→ **PROMPT**:
Please answer these questions about the next-generation sequencing text below, one per line:
1. Up to how many base-pairs long are the fragments that short-read sequencing platforms produce?
2. In nanopore sequencing, what is monitored across each pore?
3. What are the two ways named for assembling shorter fragments into a complete sequence?

JAMAに掲載された、Next-Generation Sequencing of Infectious Pathogens。
Next-generation sequencing is a versatile technology, broadly applicable to viruses, bacteria, fungi, parasites, animal vectors, and human hosts. Choosing among available methods depends on sequencing objectives and involves tradeoffs in accuracy, efficiency, and cost.For routine sequencing, most US clinical and public health microbiology laboratories use short-read sequencing platforms, which produce sequence fragments up to 1000 base-pairs long. Although microbial genomes are generally smaller and less complex than human genomes, long-read sequencing technologies (such as single-molecule real-time sequencing) are useful for constructing complete, highly accurate genomes and sorting out plasmids, repeats, and other complex regions.
A different approach, nanopore sequencing, relies on threading individual DNA or RNA molecules through engineered protein nanopores and monitoring the electric current across each pore. The first such commercially available instrument offers relatively long sequence reads and allows data analysis to begin while sequencing is still in progress. Early limitations in throughput and accuracy have been mitigated by continued improvements in hardware and reagents. Because of device portability, fast sample preparation, flexibility, and relatively low cost, nanopore sequencing is becoming a feasible first-line strategy for pathogen sequencing in clinical and public health settings.
The transformation of raw sequence data into actionable information is complex and computationally intensive (Figure). The first step is typically to assemble shorter fragments into a complete sequence, either by mapping against a known reference genome or by assembling the sequence de novo using overlapping reads. Comparing the assembled genome with reference strains facilitates many different inferences, such as pathogen identification, high-resolution strain typing, and prediction of important phenotypic characteristics (eg, virulence, antimicrobial resistance). Well-curated and up-to-date reference databases are crucially important because microbial pathogens evolve rapidly and bacteria can exchange plasmids—often encoding virulence and antimicrobial resistance traits—across strains and species. Assembled genomes can be compared with others to look for phylogenetic clustering as evidence of transmission. Each step—assembly, strain typing, phenotyping, and clustering—requires different bioinformatics tools that must be harmonized into a consistent workflow.

→ **SOURCE INFORMATION**:

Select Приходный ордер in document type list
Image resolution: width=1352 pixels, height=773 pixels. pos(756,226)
--
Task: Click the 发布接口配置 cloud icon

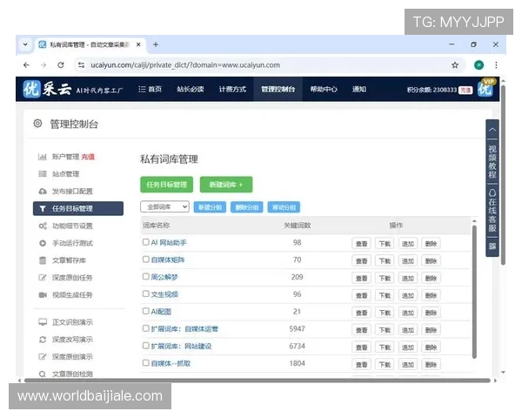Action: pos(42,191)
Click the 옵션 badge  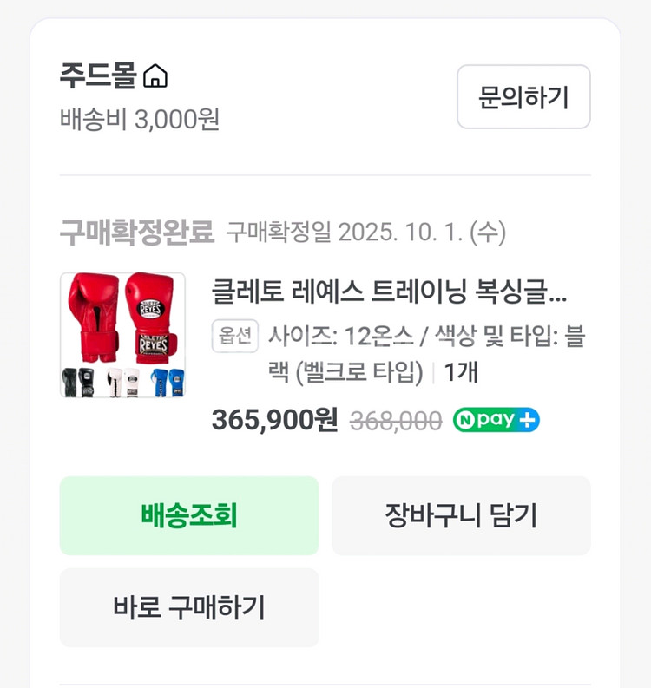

→ **EXERCISE RESPONSE**:
1. Up to 1000 base-pairs.
2. The electric current.
3. Mapping against a known reference genome, or assembling the sequence de novo using overlapping reads.